(Task prompt): Would you retype every line below without changing anything?

(Records excerpted from a collection):
━━━━
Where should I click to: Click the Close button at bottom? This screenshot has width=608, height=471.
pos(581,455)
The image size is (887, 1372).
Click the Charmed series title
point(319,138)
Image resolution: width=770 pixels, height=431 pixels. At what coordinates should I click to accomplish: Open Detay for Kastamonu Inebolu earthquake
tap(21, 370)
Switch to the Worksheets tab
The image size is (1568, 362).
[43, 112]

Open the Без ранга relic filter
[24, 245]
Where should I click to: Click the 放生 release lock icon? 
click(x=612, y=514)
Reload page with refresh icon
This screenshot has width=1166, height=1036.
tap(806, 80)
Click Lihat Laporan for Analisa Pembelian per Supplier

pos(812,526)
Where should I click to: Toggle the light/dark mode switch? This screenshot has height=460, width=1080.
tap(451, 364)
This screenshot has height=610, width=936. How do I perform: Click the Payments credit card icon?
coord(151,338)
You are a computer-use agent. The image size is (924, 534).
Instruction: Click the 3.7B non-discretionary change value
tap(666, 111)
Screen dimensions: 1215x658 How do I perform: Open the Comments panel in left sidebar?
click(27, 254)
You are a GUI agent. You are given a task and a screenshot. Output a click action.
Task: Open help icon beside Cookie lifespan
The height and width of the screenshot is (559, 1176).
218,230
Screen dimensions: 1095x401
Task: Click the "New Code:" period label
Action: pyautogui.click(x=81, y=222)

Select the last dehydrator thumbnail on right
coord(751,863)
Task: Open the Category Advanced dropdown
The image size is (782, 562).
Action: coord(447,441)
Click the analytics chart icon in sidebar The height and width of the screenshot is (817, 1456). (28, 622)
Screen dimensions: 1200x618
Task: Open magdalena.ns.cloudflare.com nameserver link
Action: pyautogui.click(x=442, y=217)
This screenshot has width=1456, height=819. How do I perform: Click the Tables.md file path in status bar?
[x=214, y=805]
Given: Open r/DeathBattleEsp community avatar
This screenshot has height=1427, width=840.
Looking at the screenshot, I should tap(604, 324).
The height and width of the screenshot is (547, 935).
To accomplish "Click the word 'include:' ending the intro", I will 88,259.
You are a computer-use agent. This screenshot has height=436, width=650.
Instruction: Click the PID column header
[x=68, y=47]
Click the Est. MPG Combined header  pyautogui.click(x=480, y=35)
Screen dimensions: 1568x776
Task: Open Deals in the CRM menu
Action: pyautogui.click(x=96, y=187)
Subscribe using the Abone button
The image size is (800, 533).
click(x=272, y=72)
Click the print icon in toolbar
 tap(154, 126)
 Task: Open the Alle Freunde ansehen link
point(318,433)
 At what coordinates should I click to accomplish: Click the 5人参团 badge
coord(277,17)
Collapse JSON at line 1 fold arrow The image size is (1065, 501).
━━━━
(Output):
Where should I click to: Click the Close button at bottom? This screenshot has width=608, height=471.
pos(581,455)
The image size is (887, 1372).
Click the Charmed series title
point(319,138)
Image resolution: width=770 pixels, height=431 pixels. At what coordinates should I click to accomplish: Open Detay for Kastamonu Inebolu earthquake
tap(21, 370)
Switch to the Worksheets tab
The image size is (1568, 362).
[43, 112]

Open the Без ранга relic filter
[24, 245]
Where should I click to: Click the 放生 release lock icon? 
click(x=612, y=514)
Reload page with refresh icon
This screenshot has width=1166, height=1036.
tap(806, 80)
Click Lihat Laporan for Analisa Pembelian per Supplier

pos(812,526)
Where should I click to: Toggle the light/dark mode switch? This screenshot has height=460, width=1080.
tap(451, 364)
This screenshot has height=610, width=936. How do I perform: Click the Payments credit card icon?
coord(151,338)
You are a computer-use agent. The image size is (924, 534).
Instruction: Click the 3.7B non-discretionary change value
tap(666, 111)
Screen dimensions: 1215x658 How do I perform: Open the Comments panel in left sidebar?
click(27, 254)
You are a GUI agent. You are given a task and a screenshot. Output a click action.
Task: Open help icon beside Cookie lifespan
The height and width of the screenshot is (559, 1176).
218,230
Screen dimensions: 1095x401
Task: Click the "New Code:" period label
Action: pyautogui.click(x=81, y=222)

Select the last dehydrator thumbnail on right
coord(751,863)
Task: Open the Category Advanced dropdown
The image size is (782, 562).
Action: coord(447,441)
Click the analytics chart icon in sidebar The height and width of the screenshot is (817, 1456). (28, 622)
Screen dimensions: 1200x618
Task: Open magdalena.ns.cloudflare.com nameserver link
Action: pyautogui.click(x=442, y=217)
This screenshot has width=1456, height=819. How do I perform: Click the Tables.md file path in status bar?
[x=214, y=805]
Given: Open r/DeathBattleEsp community avatar
This screenshot has height=1427, width=840.
Looking at the screenshot, I should tap(604, 324).
The height and width of the screenshot is (547, 935).
To accomplish "Click the word 'include:' ending the intro", I will 88,259.
You are a computer-use agent. This screenshot has height=436, width=650.
Instruction: Click the PID column header
[x=68, y=47]
Click the Est. MPG Combined header  pyautogui.click(x=480, y=35)
Screen dimensions: 1568x776
Task: Open Deals in the CRM menu
Action: pyautogui.click(x=96, y=187)
Subscribe using the Abone button
The image size is (800, 533).
click(x=272, y=72)
Click the print icon in toolbar
 tap(154, 126)
 Task: Open the Alle Freunde ansehen link
point(318,433)
 At what coordinates should I click to accomplish: Click the 5人参团 badge
coord(277,17)
Collapse JSON at line 1 fold arrow The image size is (1065, 501).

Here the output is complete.